Life Lessons from Baby Shark

Life Lessons from Baby Shark

What makes Baby Shark so catchy? It’s a children’s song and a top 40 hit that appeals to kids and adults around the world. It has spawned dozens of variations and its own line of toys. It’s been viewed more than one and a half billion times on YouTube.

By now, you’ve probably seen the video regardless of whether you have any small children at home. Maybe you’ve even danced along as the family of sharks goes hunting and cheered for the happy ending where everyone winds up safe.

Besides the FUN factor, there’s plenty of unpredictable “magic” behind any internet sensation. However, you can tap into some of the ingredients that make these little sharks such a success, starting with these 3 basic principles.

The Value of Simplicity

The song is only 1 or 2 minutes long, and most of the lyrics consist of repeating the sound DO.

 But seek first the kingdom of God and his righteousness, and all these things will be added to you.

Matthew 6:33 (ESV)

Seeking God’s kingdom and righteousness first and foremost, what could be simpler than that!? We tend to stress, strive and strategize over so many other things.

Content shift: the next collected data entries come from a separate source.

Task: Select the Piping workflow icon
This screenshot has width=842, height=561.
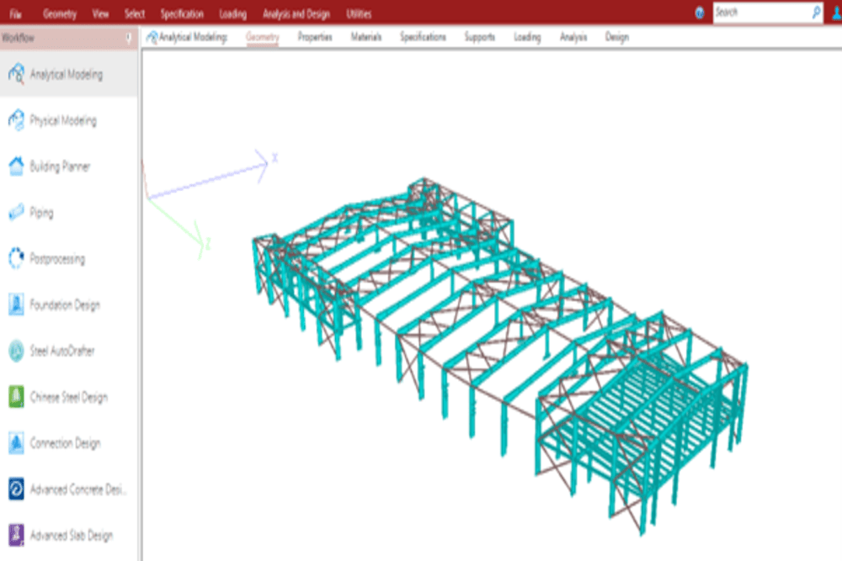Action: [x=17, y=214]
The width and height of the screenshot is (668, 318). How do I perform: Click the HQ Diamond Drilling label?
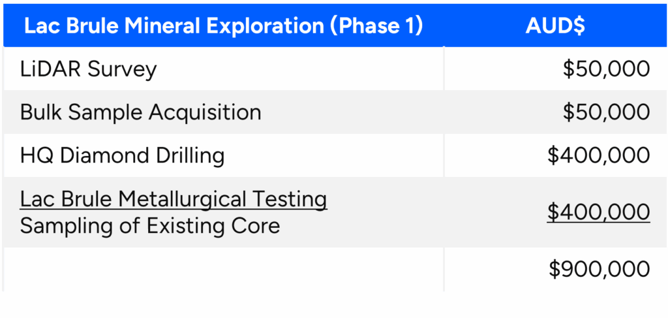coord(122,155)

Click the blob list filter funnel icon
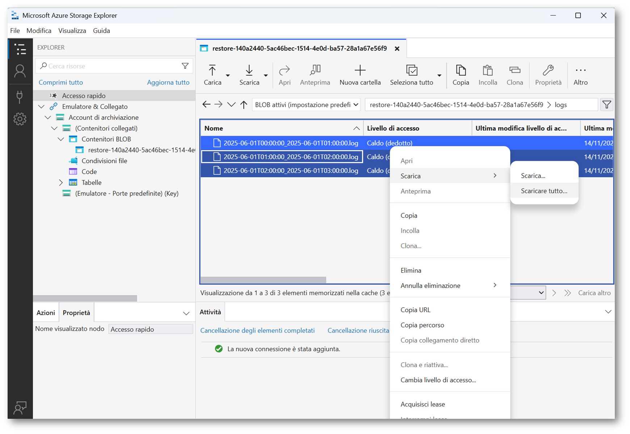(606, 105)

But putting first things first – – prioritizing God in our every day living is the number one way to simplify your life.

Free up your time, save money, and reduce stress by getting down to basics.

Use these strategies to simplify your life & model simplicity to others:

  1. Buy only what you need. Studies show that experiences rather than possessions contribute more to happiness. Develop a hobby instead of shopping for entertainment.

  2. Clear away clutter. Take a look at the possessions you already have. Put aside things you can donate or sell. Owning less stuff means less time spent cleaning and maintaining it.

  3. Be mindful. Forget about multitasking. Instead, focus on doing one thing at a time. You’ll experience less stress and the quality of your work will increase.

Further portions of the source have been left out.